▸ Objective
Retype the rows from the first one through the row containing "coord(1398,650)", both included, with no changes.

▸ The data

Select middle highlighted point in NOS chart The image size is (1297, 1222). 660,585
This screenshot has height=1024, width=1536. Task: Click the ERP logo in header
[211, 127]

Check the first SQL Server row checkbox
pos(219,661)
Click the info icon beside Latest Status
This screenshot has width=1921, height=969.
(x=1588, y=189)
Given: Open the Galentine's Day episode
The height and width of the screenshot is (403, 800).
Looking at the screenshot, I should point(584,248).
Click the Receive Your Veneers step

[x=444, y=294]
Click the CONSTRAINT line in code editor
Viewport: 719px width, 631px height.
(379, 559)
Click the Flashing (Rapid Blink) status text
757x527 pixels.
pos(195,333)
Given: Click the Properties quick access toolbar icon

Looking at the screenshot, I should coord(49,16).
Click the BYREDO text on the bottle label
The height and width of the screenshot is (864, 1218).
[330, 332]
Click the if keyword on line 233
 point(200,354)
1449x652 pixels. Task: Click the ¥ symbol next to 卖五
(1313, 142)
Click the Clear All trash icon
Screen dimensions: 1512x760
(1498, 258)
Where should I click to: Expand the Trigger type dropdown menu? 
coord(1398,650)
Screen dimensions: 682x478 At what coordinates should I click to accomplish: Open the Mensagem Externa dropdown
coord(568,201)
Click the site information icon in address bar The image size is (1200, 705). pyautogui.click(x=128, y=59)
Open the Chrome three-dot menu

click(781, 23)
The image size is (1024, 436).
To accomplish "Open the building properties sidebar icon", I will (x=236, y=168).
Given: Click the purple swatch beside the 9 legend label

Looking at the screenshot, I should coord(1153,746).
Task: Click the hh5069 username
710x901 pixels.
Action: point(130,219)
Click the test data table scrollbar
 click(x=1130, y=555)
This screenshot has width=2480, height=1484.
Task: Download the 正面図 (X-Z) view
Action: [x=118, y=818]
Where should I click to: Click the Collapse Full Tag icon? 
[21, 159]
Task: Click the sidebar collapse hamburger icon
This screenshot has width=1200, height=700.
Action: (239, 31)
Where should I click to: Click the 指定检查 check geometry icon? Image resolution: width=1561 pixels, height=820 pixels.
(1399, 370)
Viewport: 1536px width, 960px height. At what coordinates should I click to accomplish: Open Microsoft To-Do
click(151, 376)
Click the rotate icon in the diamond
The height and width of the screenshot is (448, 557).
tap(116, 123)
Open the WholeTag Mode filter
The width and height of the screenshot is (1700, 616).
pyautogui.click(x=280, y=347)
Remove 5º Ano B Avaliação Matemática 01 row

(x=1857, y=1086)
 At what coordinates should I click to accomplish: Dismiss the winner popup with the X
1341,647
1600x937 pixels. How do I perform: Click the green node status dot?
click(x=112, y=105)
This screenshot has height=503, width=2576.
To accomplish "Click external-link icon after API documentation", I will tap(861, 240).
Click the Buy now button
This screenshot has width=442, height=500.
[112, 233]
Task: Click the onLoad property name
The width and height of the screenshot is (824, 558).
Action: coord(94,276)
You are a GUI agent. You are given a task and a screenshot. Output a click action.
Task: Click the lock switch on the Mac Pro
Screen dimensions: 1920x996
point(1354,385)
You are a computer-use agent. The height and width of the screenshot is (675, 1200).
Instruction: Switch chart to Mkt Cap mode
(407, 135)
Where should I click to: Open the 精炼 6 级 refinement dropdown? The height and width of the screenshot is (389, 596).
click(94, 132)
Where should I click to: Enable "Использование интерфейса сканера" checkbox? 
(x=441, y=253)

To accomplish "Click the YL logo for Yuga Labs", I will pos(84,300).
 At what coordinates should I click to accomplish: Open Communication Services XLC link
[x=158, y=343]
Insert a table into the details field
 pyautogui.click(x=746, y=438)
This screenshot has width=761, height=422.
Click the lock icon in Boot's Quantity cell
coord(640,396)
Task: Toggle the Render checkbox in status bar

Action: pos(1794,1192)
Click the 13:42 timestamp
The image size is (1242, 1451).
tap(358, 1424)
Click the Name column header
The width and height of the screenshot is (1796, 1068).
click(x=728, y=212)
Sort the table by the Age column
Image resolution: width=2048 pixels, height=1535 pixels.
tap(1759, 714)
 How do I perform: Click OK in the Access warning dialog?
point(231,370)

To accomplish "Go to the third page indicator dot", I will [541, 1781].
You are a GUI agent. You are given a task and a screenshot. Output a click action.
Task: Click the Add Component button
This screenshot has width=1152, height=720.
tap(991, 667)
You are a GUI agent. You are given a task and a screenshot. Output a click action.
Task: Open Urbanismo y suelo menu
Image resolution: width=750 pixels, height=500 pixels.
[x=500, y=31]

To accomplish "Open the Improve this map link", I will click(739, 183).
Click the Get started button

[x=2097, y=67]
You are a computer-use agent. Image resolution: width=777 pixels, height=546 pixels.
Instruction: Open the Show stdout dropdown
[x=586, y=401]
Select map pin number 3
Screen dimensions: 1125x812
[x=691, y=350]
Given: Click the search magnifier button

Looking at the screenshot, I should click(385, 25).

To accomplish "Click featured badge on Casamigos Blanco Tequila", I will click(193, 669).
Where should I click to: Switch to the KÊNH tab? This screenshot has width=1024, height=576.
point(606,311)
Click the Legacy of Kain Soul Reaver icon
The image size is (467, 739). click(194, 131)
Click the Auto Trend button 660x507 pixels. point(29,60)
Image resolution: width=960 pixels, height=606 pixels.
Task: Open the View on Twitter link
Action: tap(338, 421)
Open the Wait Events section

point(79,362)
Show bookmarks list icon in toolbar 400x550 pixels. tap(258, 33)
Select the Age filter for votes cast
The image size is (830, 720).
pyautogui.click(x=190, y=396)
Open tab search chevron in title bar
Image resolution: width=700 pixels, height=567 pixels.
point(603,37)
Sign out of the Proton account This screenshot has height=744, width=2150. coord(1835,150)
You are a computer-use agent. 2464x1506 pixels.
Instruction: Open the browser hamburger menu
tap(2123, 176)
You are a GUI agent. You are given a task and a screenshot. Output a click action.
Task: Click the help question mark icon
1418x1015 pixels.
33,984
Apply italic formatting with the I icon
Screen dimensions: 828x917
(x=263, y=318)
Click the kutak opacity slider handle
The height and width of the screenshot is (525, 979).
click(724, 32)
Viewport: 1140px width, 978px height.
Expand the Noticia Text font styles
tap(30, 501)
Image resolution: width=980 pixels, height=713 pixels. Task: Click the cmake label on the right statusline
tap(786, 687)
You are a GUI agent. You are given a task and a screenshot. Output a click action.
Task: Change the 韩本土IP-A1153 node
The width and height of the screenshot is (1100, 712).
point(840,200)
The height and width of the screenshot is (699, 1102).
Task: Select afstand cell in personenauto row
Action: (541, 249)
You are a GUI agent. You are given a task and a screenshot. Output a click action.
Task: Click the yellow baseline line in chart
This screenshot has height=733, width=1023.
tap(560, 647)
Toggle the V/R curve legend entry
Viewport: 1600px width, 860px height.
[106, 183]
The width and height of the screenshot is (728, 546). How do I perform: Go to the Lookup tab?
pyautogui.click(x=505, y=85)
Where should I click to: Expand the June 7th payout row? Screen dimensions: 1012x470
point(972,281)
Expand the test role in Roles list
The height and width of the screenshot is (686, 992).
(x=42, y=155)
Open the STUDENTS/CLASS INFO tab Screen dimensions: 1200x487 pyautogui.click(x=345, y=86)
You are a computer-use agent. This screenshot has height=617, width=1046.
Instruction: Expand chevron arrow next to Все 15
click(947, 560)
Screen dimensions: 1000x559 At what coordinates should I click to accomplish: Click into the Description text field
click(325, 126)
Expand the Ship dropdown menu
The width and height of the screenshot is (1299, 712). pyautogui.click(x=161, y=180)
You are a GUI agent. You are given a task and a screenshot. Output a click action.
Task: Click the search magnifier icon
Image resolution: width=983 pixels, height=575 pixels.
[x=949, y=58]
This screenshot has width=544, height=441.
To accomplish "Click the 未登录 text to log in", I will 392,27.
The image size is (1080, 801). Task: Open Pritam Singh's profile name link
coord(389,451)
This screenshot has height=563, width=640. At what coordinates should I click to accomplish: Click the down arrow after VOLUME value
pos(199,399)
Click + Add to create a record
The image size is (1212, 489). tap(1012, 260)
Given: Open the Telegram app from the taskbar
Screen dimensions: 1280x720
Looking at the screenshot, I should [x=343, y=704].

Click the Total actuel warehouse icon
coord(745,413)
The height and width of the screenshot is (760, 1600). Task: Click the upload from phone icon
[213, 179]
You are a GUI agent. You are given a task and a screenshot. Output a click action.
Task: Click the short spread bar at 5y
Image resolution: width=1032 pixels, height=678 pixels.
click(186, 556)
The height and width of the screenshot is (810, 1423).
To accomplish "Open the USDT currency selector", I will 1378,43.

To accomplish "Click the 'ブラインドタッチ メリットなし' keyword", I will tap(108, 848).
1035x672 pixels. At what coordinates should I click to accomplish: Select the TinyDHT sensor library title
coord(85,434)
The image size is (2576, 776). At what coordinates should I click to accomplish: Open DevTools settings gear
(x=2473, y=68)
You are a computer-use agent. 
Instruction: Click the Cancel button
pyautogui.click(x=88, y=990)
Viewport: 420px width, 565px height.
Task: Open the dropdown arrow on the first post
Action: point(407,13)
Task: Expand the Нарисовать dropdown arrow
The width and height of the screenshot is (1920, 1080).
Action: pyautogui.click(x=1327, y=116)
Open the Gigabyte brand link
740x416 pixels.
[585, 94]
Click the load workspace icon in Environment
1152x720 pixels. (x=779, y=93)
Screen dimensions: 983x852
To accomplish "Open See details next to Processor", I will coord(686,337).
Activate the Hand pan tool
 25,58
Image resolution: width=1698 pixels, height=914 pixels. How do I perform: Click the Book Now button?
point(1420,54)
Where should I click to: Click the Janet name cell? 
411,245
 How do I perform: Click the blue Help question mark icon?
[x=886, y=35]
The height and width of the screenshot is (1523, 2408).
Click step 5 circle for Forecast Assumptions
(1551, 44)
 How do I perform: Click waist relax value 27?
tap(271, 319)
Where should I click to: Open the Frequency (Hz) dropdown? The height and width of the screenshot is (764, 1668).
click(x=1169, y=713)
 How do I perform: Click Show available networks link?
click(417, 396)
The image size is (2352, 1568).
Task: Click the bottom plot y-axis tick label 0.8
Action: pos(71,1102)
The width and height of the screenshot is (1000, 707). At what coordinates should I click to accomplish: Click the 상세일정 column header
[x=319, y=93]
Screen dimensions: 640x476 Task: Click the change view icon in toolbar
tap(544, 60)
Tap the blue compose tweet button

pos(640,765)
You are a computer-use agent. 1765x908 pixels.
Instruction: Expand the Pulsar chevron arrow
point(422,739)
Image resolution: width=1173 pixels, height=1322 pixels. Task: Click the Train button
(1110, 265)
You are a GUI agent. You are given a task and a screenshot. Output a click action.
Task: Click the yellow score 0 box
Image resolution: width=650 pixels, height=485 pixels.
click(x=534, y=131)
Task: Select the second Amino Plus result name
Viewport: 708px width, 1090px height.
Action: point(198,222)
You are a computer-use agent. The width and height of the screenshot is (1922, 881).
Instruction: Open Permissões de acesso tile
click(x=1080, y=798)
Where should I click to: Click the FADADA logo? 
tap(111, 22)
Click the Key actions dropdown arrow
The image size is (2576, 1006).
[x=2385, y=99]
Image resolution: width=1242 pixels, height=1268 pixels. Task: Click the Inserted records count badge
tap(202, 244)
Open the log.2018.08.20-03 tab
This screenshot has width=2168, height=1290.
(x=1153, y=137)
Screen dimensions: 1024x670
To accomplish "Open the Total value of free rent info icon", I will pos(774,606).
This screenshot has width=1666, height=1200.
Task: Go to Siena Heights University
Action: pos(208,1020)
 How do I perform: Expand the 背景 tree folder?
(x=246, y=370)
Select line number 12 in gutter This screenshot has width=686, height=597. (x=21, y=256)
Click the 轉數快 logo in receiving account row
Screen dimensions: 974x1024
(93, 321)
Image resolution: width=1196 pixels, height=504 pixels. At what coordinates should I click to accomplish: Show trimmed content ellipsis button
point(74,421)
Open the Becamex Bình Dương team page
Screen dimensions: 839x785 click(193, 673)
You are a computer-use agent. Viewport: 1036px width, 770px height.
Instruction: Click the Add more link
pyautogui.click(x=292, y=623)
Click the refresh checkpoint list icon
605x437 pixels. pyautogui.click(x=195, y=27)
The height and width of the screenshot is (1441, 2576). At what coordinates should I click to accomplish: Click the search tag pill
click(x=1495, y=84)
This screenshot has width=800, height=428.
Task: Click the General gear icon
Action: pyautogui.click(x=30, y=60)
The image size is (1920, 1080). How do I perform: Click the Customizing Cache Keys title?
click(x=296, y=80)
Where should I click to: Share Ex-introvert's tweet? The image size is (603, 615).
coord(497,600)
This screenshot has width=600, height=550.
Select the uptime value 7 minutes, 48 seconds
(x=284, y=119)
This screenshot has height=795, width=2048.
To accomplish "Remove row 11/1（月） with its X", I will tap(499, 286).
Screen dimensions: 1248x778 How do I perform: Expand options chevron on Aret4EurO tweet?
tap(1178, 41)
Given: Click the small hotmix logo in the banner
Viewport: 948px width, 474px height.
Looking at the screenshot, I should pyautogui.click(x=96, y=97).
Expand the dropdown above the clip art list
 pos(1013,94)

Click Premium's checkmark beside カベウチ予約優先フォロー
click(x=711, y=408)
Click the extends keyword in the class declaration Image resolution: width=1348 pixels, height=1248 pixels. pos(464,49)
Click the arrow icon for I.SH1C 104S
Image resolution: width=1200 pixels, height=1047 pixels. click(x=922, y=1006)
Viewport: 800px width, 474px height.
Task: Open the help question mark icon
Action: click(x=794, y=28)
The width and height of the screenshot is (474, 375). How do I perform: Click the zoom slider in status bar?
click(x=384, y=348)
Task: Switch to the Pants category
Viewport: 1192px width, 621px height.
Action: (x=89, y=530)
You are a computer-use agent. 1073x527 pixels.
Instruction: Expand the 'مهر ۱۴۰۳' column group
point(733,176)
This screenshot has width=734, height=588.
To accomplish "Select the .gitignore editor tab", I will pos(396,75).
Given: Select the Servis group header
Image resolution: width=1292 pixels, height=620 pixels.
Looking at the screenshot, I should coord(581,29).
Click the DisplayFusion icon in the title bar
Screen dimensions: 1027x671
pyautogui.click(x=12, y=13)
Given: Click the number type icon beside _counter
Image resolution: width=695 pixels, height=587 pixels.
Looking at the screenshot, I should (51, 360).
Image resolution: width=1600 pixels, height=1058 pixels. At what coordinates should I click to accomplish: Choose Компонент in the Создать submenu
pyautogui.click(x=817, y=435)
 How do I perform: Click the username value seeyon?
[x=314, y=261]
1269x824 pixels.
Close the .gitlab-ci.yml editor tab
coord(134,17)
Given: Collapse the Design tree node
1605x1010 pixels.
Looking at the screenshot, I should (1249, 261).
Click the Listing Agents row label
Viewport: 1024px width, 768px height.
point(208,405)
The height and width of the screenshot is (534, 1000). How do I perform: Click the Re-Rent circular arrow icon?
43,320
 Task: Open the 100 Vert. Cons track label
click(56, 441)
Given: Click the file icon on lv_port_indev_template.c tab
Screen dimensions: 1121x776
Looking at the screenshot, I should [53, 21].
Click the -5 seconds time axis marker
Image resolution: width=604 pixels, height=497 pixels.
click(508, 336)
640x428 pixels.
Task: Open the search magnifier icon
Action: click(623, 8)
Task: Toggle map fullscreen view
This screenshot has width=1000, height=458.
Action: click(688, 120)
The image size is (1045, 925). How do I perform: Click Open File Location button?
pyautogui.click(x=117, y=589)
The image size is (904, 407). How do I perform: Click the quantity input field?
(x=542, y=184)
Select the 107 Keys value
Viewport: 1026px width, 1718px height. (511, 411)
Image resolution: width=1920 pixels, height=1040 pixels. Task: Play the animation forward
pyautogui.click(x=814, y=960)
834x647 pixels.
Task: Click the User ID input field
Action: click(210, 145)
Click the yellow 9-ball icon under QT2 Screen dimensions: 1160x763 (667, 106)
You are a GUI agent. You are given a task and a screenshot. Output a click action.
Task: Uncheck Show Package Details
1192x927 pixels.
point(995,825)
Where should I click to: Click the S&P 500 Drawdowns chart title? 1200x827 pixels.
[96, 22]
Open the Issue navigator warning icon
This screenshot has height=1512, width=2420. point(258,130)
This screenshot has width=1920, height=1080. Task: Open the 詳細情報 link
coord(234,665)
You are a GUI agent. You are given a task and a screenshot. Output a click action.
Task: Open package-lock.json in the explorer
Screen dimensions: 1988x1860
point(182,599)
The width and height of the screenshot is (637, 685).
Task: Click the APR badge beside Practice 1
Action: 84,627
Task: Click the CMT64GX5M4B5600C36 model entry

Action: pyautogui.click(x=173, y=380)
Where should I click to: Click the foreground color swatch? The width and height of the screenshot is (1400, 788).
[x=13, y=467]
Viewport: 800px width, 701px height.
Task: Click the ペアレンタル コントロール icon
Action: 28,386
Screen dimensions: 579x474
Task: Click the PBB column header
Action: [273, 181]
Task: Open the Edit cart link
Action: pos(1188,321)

▸ Response
Select middle highlighted point in NOS chart The image size is (1297, 1222). 660,585
This screenshot has height=1024, width=1536. Task: Click the ERP logo in header
[211, 127]

Check the first SQL Server row checkbox
pos(219,661)
Click the info icon beside Latest Status
This screenshot has width=1921, height=969.
(x=1588, y=189)
Given: Open the Galentine's Day episode
The height and width of the screenshot is (403, 800).
Looking at the screenshot, I should point(584,248).
Click the Receive Your Veneers step

[x=444, y=294]
Click the CONSTRAINT line in code editor
Viewport: 719px width, 631px height.
(379, 559)
Click the Flashing (Rapid Blink) status text
757x527 pixels.
pos(195,333)
Given: Click the Properties quick access toolbar icon

Looking at the screenshot, I should coord(49,16).
Click the BYREDO text on the bottle label
The height and width of the screenshot is (864, 1218).
[330, 332]
Click the if keyword on line 233
 point(200,354)
1449x652 pixels. Task: Click the ¥ symbol next to 卖五
(1313, 142)
Click the Clear All trash icon
Screen dimensions: 1512x760
(1498, 258)
Where should I click to: Expand the Trigger type dropdown menu? 
coord(1398,650)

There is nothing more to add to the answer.